Task prompt
Extract the records starting with the line containing "Find the location" and going on through the end, repeating them word for word. Leave the pictures out of your answer.

Records for this task
+++++
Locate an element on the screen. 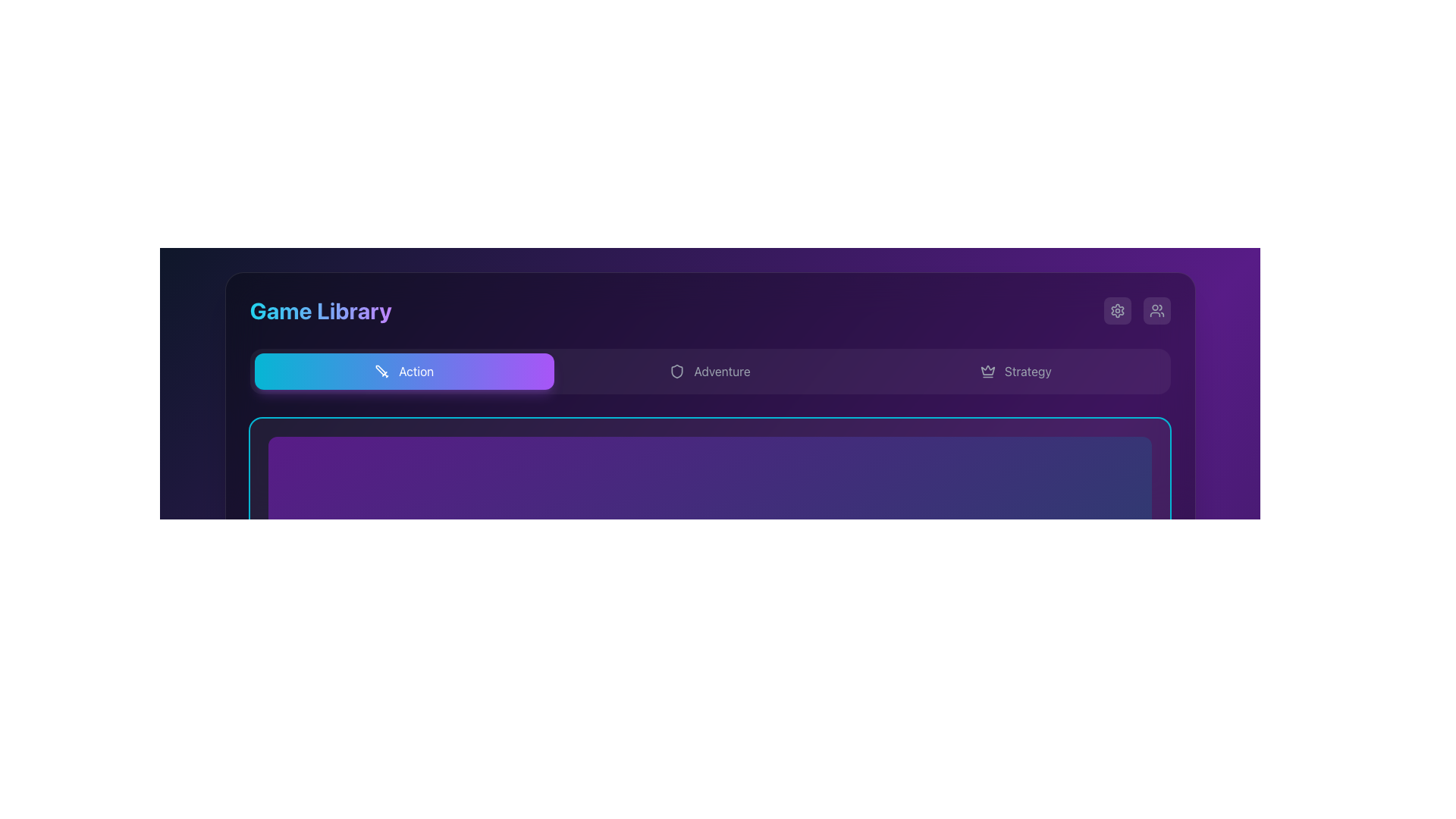 This screenshot has width=1456, height=819. the 'Game Library' text header, which has a gradient background and is styled in bold font is located at coordinates (319, 309).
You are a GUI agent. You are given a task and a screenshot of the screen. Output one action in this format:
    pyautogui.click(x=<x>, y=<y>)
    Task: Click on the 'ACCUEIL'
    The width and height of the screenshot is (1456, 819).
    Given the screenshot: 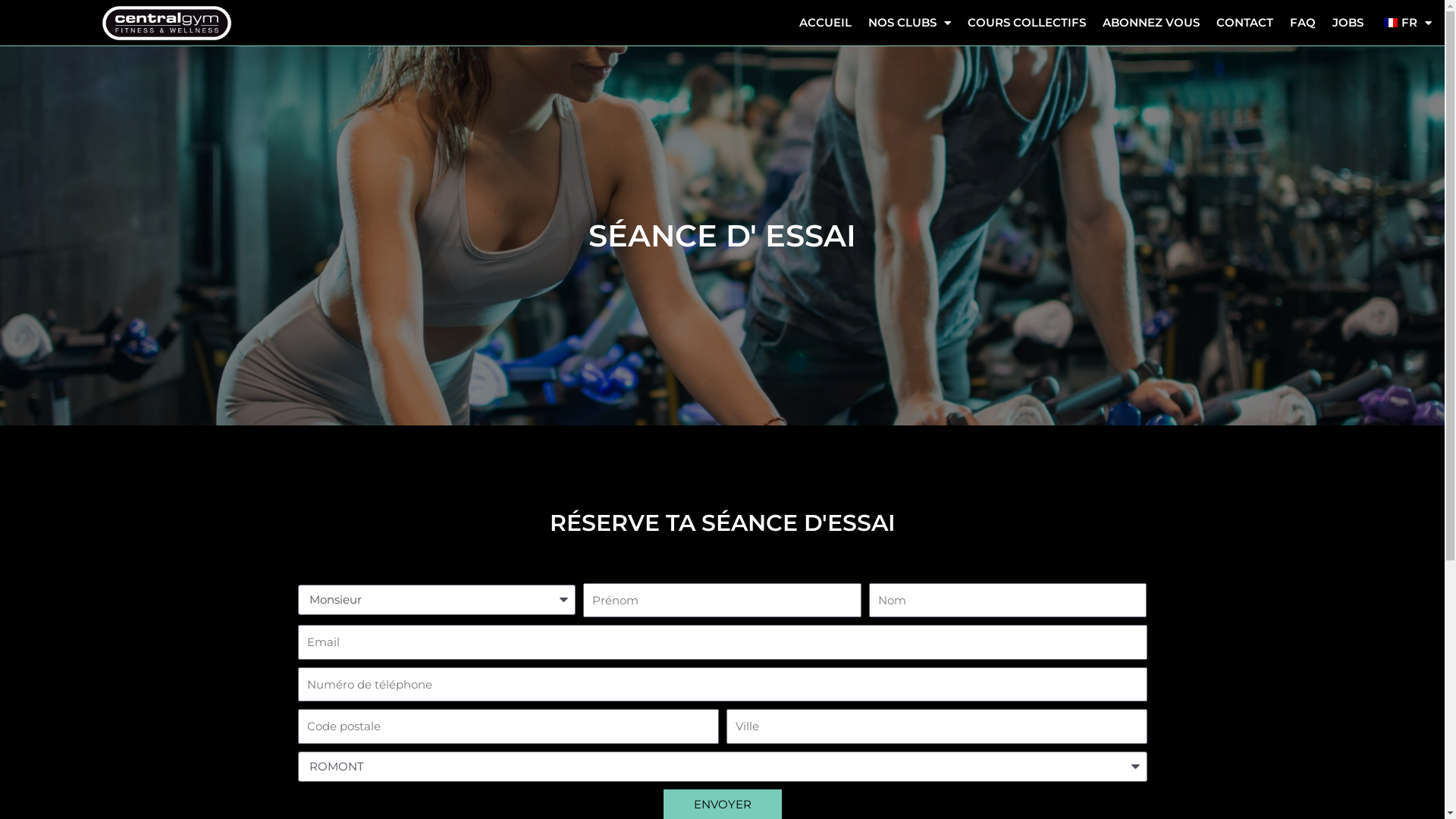 What is the action you would take?
    pyautogui.click(x=824, y=23)
    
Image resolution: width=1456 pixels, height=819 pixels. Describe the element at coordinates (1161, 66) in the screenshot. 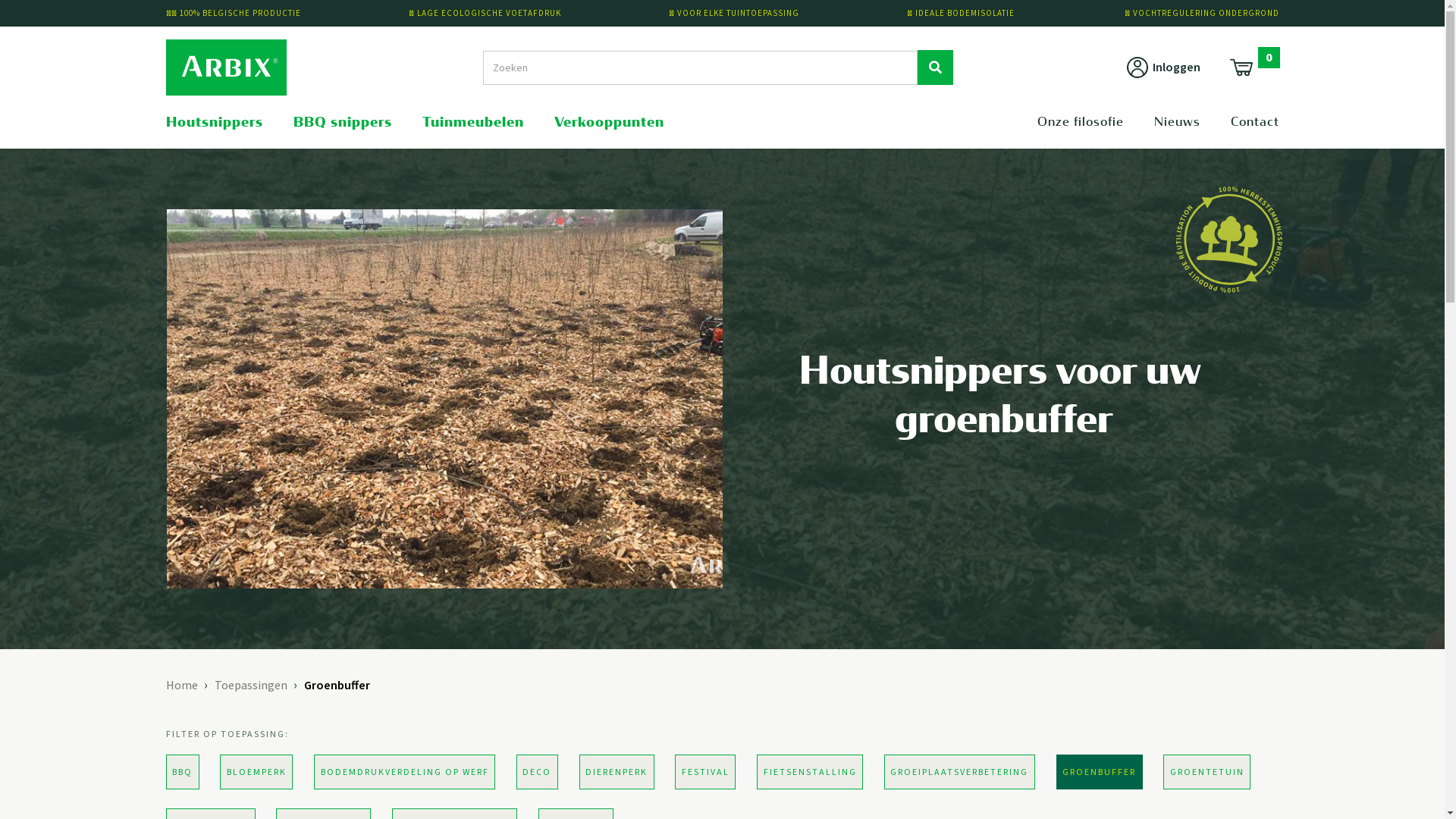

I see `'Inloggen'` at that location.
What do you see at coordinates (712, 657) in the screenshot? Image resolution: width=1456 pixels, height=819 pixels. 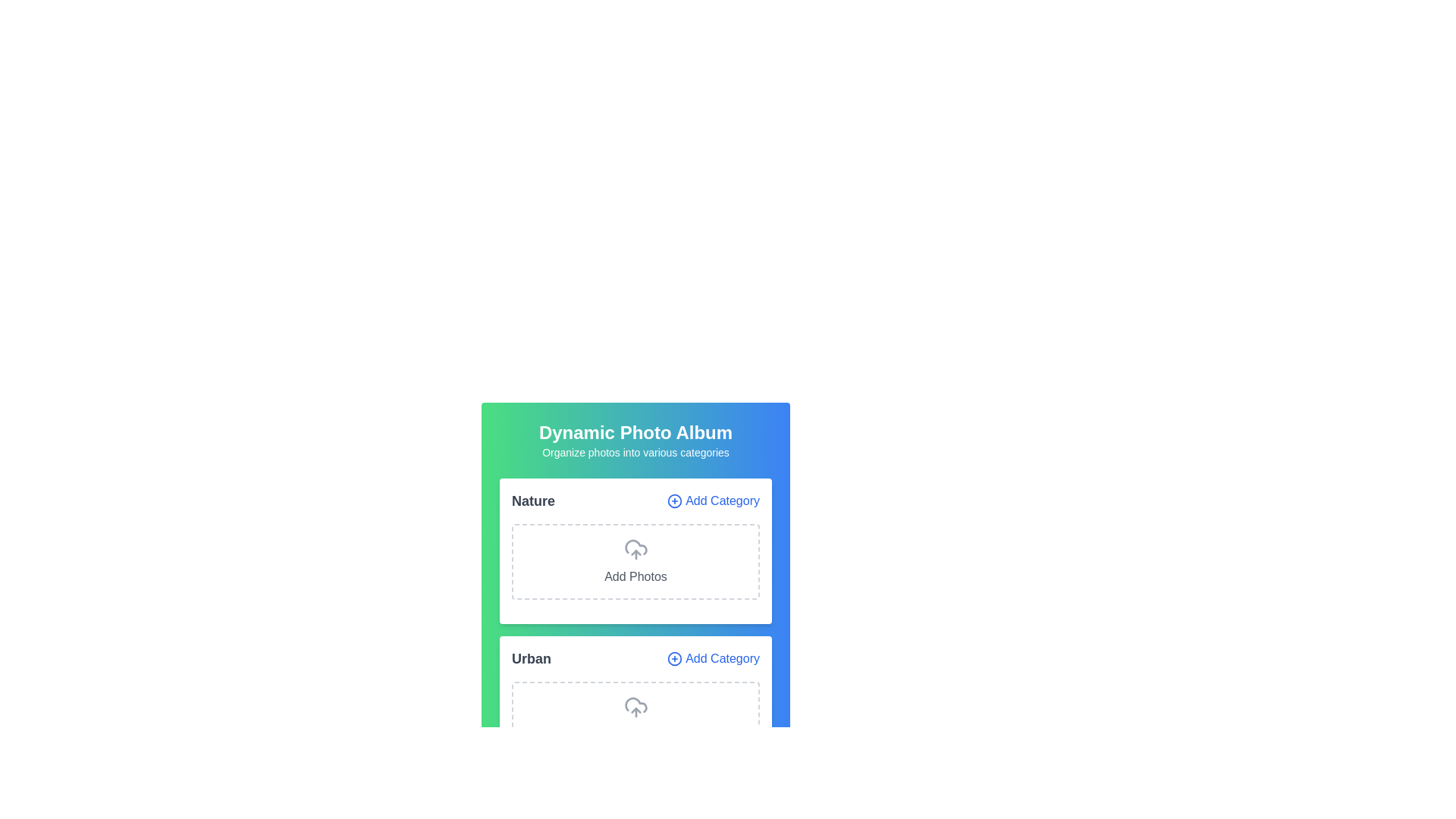 I see `the button with an icon and text located at the bottom-right corner of the 'Urban' section` at bounding box center [712, 657].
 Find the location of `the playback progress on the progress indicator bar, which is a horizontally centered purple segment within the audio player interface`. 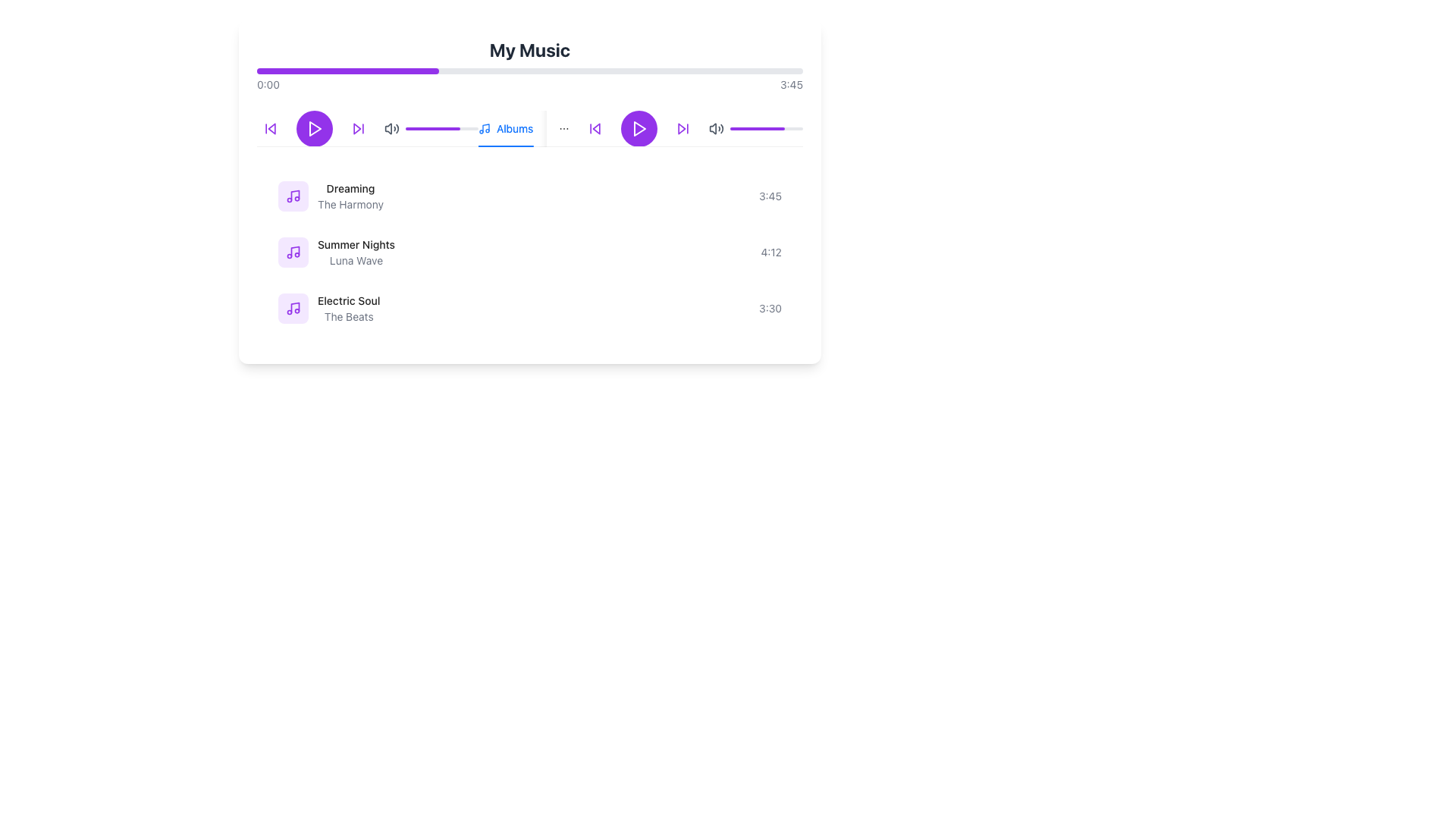

the playback progress on the progress indicator bar, which is a horizontally centered purple segment within the audio player interface is located at coordinates (347, 71).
+++++
Full response
 Find the location of `the playback progress on the progress indicator bar, which is a horizontally centered purple segment within the audio player interface`. 

the playback progress on the progress indicator bar, which is a horizontally centered purple segment within the audio player interface is located at coordinates (347, 71).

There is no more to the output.